Required permissions for SCVMM 2012 R2 Library Share - SOFS on Clustered Storage Volume

Setup / Notes:

  • SCVMM 2012 R2
  • SCVMM Library Server - SOFS Role on 2 Nodes of Clustered Storage Server 2012 R2
  • Library Server and Nodes show up under Fabric->Infrastructure->Library Servers
  • Server and Nodes show no errors or problems
  • Shares have been added in SCVMM and able to refresh properly

Problem:

I cannot do any job which involves writing to these shares. Import Resource, Create VM Template, etc. Everything fails with Error (2910) VMM does not have appropriate permissions... Access Denied.

Solutions Tried:

I have setup FULL CONTROL Share and Security permissions for Administrators Domain and Local, SCVMM Service Account, SCVMM Run as Account, Everyone Account, SYSTEM, Hyper-V Computer Accounts basically everything in my domain. I still get access denied to the Library Server Shares.

Other Notes:

I do have shares configured for VM / shared storage for hosts. These are working great and appear to be configured completely by SCVMM.
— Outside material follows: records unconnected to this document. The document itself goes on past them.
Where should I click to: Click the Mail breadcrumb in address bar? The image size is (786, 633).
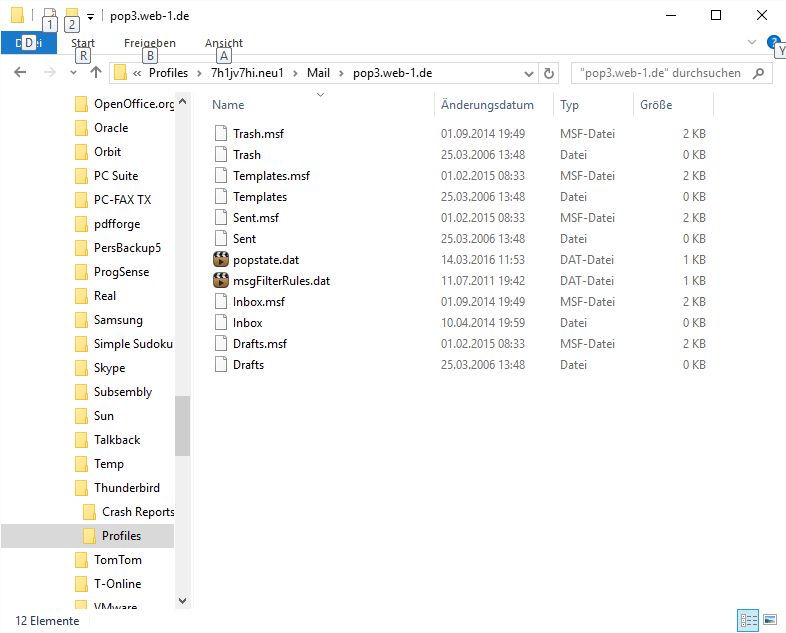tap(318, 73)
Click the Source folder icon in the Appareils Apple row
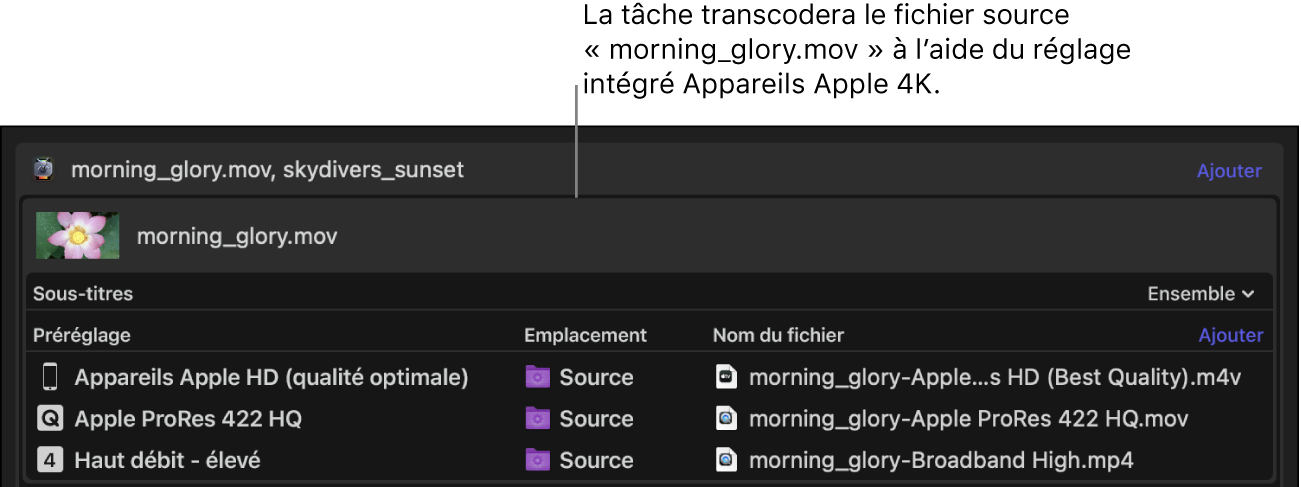The width and height of the screenshot is (1301, 487). (x=537, y=377)
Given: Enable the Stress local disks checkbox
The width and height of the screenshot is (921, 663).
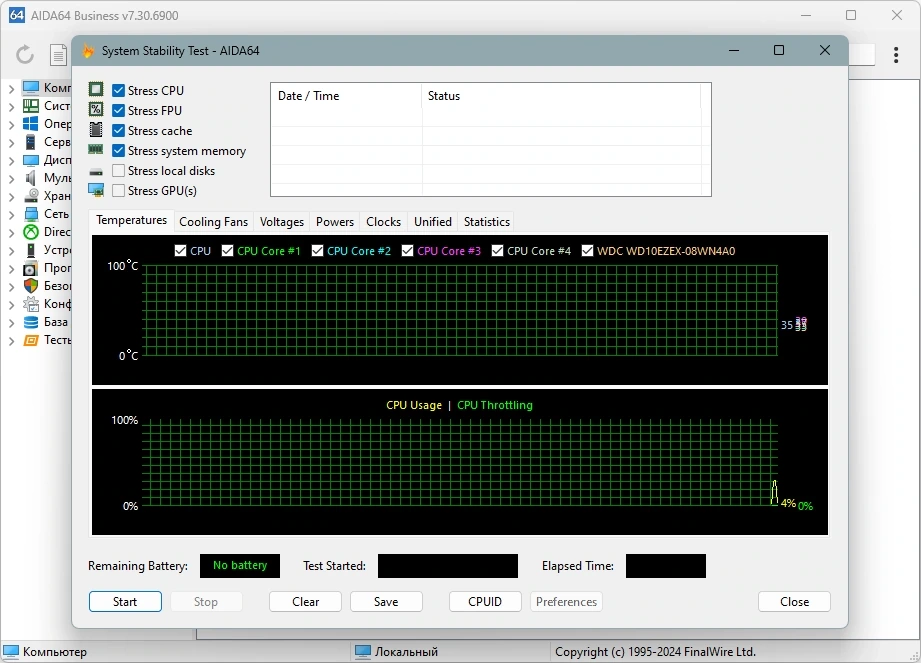Looking at the screenshot, I should click(118, 170).
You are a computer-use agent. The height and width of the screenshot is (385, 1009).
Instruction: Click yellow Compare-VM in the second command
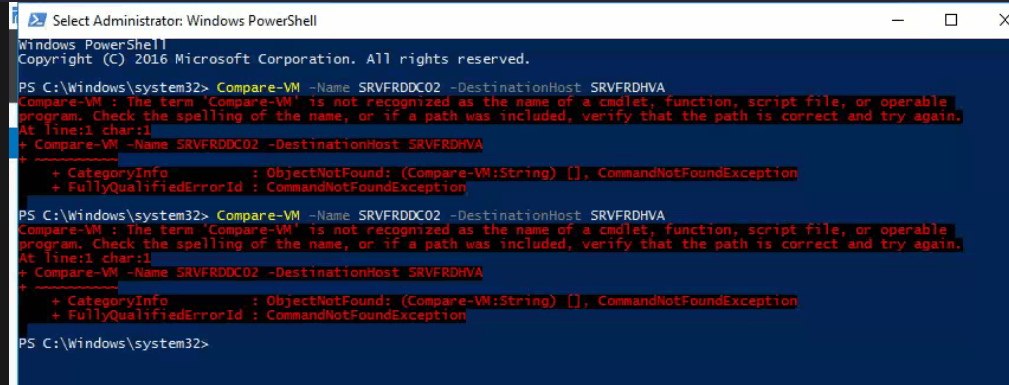click(258, 214)
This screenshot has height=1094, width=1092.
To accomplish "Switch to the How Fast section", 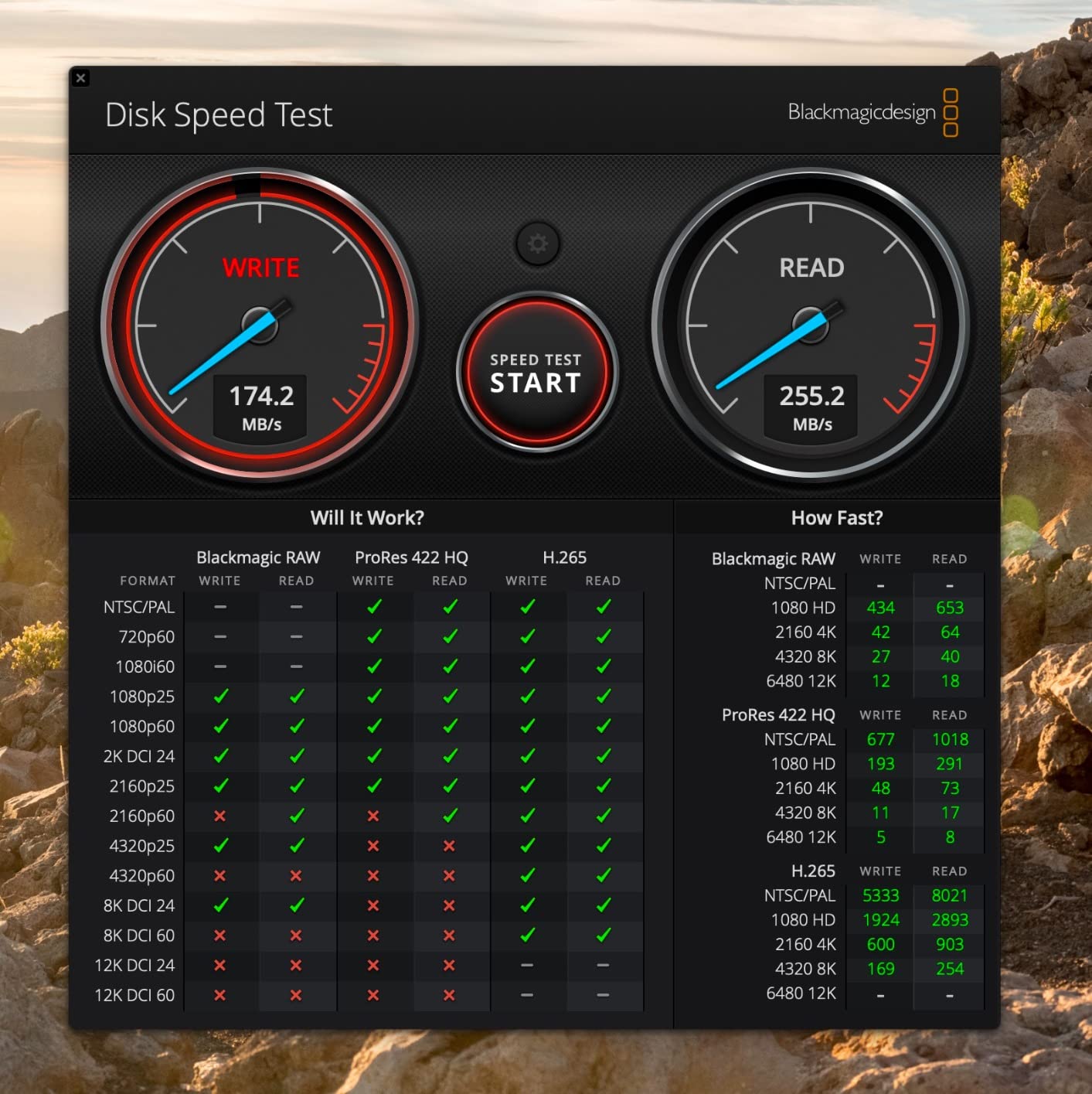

What are the required permissions? Are they manually setup or controlled by SCVMM? Why does it appear that nobody has had this problem before me on the interwebs? Am I an idiot?


  • Edited by Nate Labo Thursday, January 09, 2014 6:06 AM
January 9th, 2014 6:04am

More Information:

It would appear that Failover Cluster Manager doesn't immediately change the permissions related to a share. I have manually gone in and set the FULL CONTROL Share and Security permissions for the Everyone Account on the Cluster Volume and the share is now working. I do need to lock this down for security purposes so what account/accounts does it need?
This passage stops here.